### [WHAT IS NEEDED]
Copy nothing from the entries below except the lines from the one containing "You are a GUI" through the one containing "The image size is (1485, 806).", and copy those exactly.

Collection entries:
* * * *

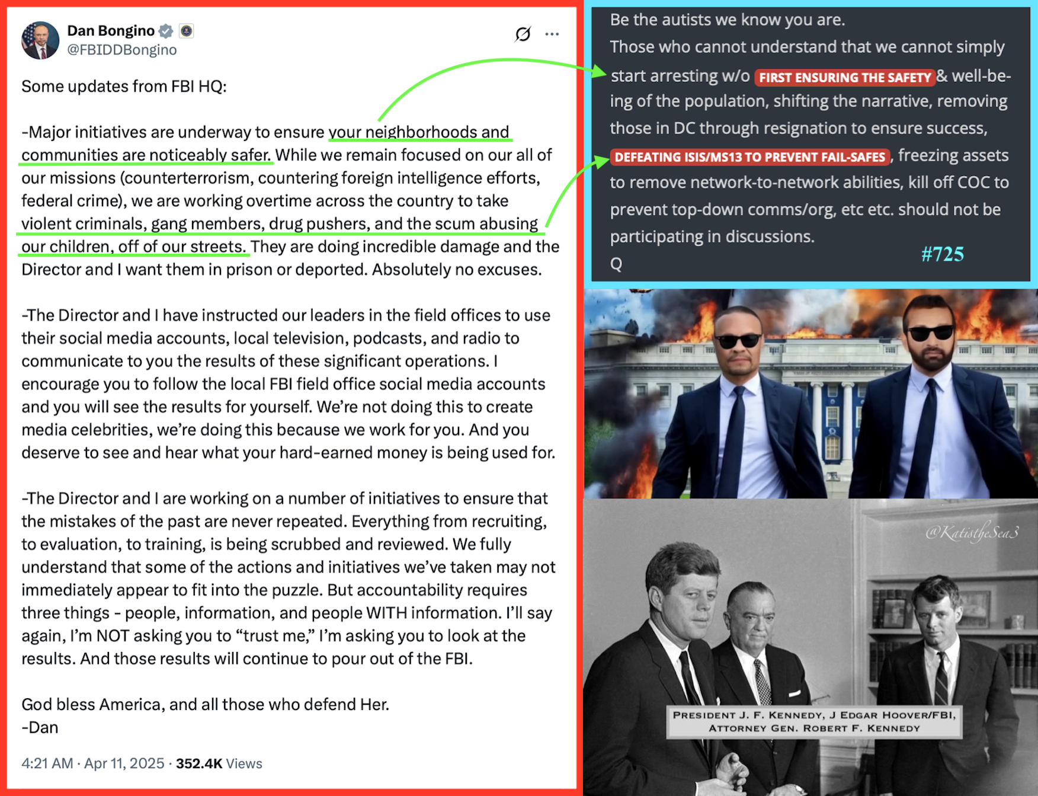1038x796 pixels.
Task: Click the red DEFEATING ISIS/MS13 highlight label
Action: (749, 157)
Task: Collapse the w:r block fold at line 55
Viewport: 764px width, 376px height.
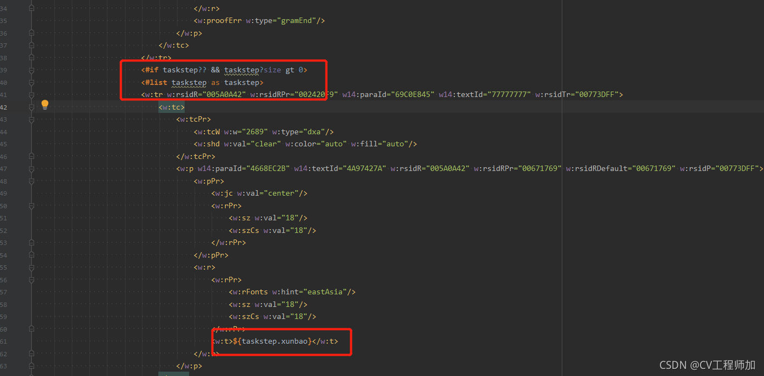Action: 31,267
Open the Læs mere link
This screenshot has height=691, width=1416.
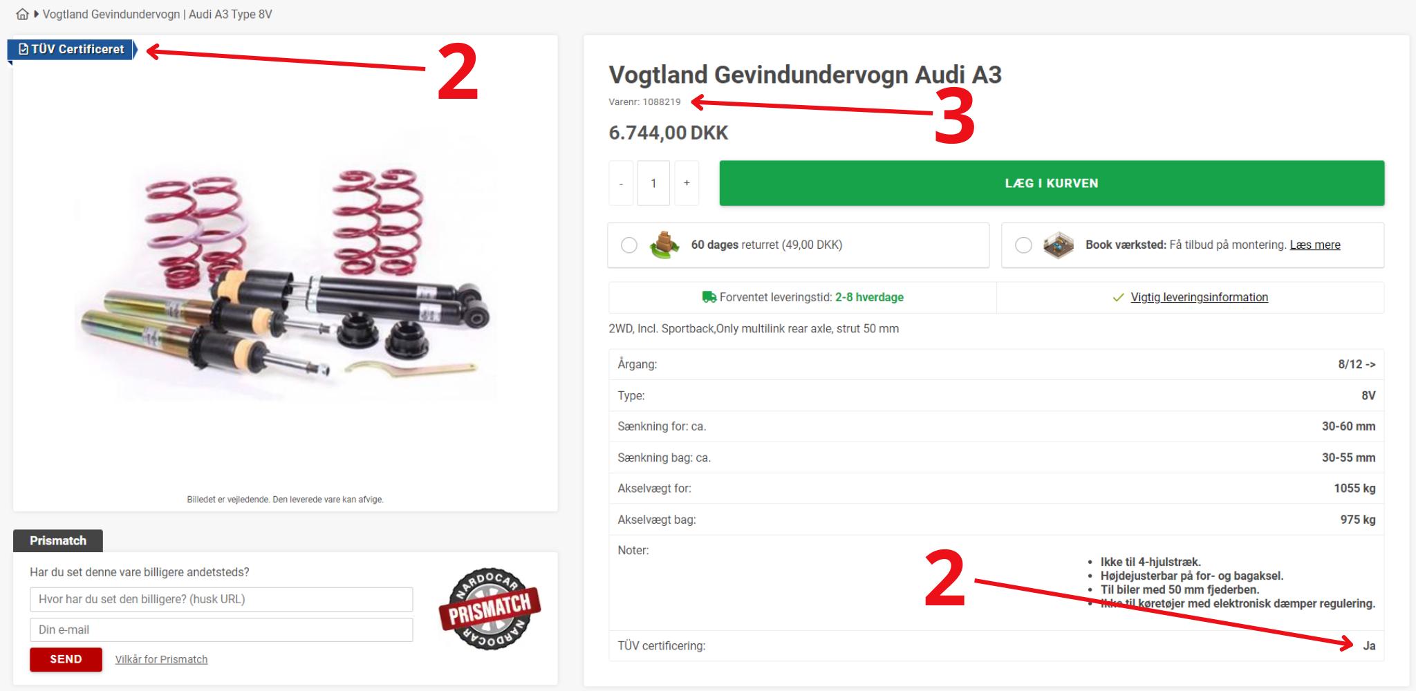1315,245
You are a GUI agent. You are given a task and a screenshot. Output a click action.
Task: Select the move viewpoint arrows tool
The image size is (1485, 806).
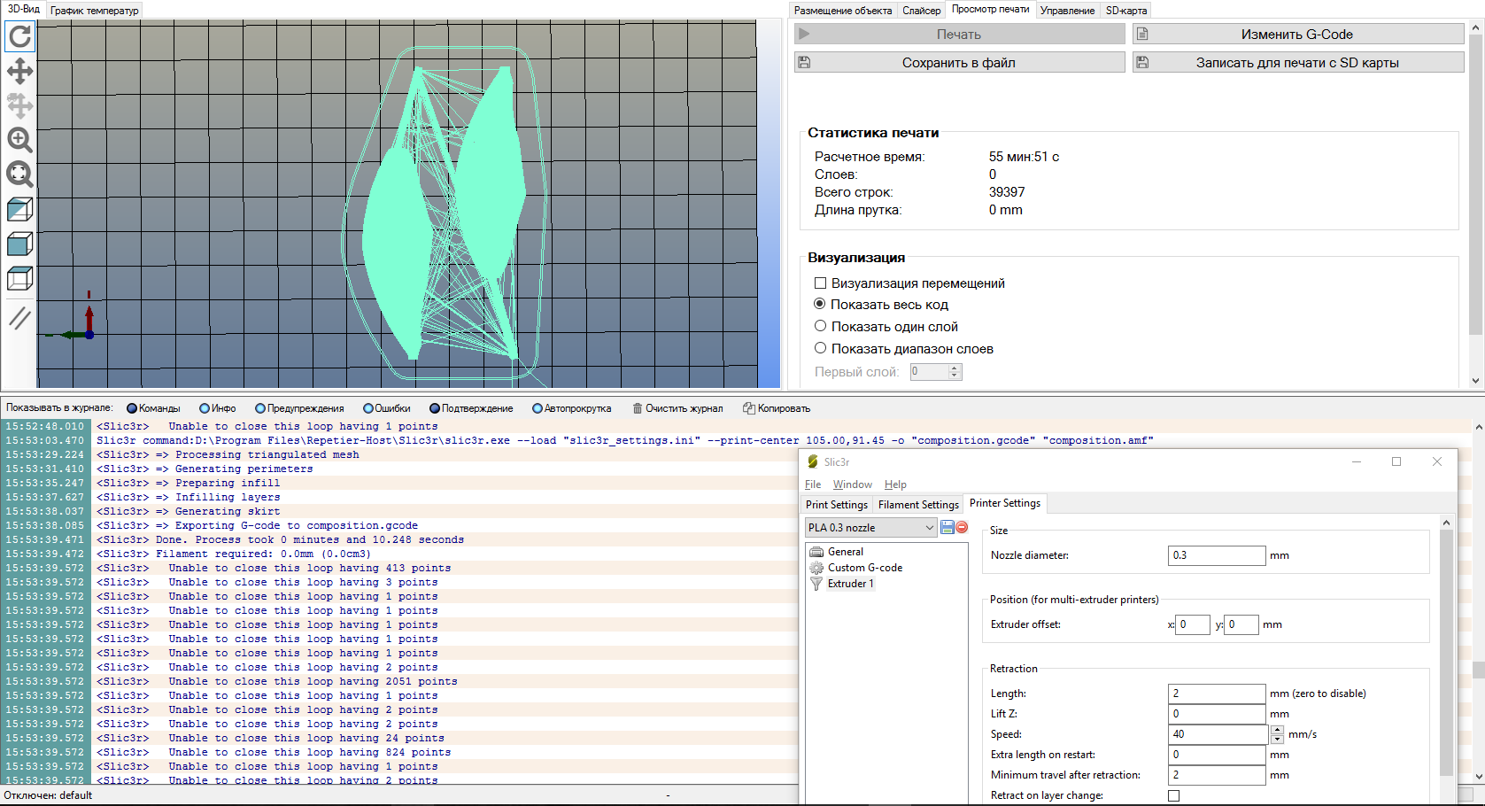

* * * *

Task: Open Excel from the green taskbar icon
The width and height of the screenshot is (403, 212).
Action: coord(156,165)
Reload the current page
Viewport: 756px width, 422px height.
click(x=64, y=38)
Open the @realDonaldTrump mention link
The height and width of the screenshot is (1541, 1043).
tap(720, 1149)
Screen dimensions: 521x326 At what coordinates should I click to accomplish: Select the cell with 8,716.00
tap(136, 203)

* * * *

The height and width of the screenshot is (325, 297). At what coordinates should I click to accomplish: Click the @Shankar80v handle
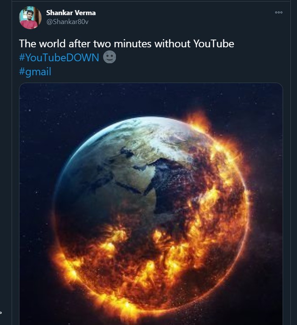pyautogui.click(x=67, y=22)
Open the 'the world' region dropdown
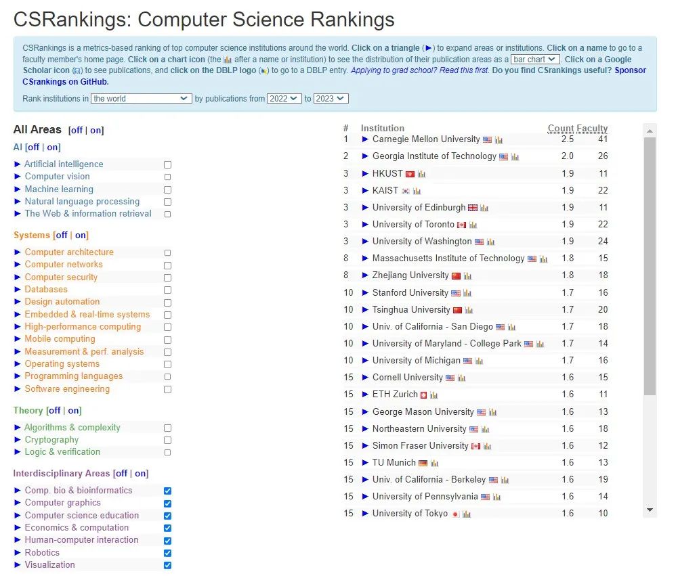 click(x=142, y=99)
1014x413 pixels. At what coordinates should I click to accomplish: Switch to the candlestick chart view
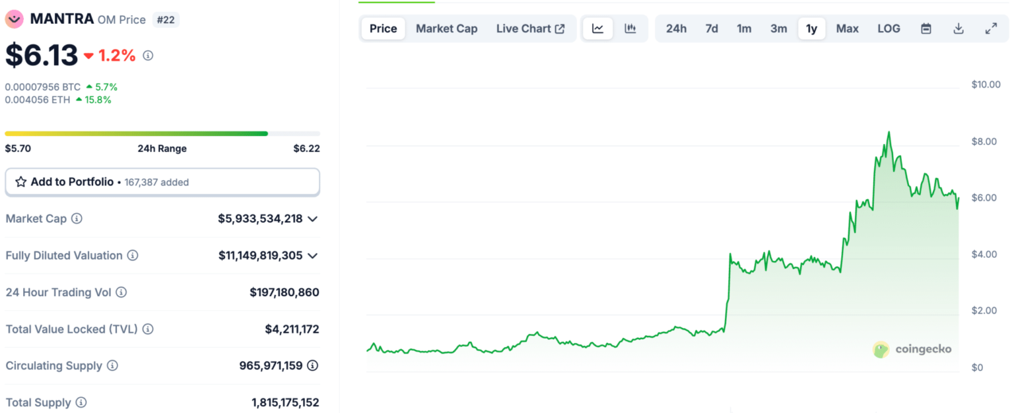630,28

* * * *

### [SOLVED EXERCISE]
You are a GUI agent. You are given a task and a screenshot. Output a click action.
Task: Select the move viewpoint arrows tool
The image size is (1485, 806).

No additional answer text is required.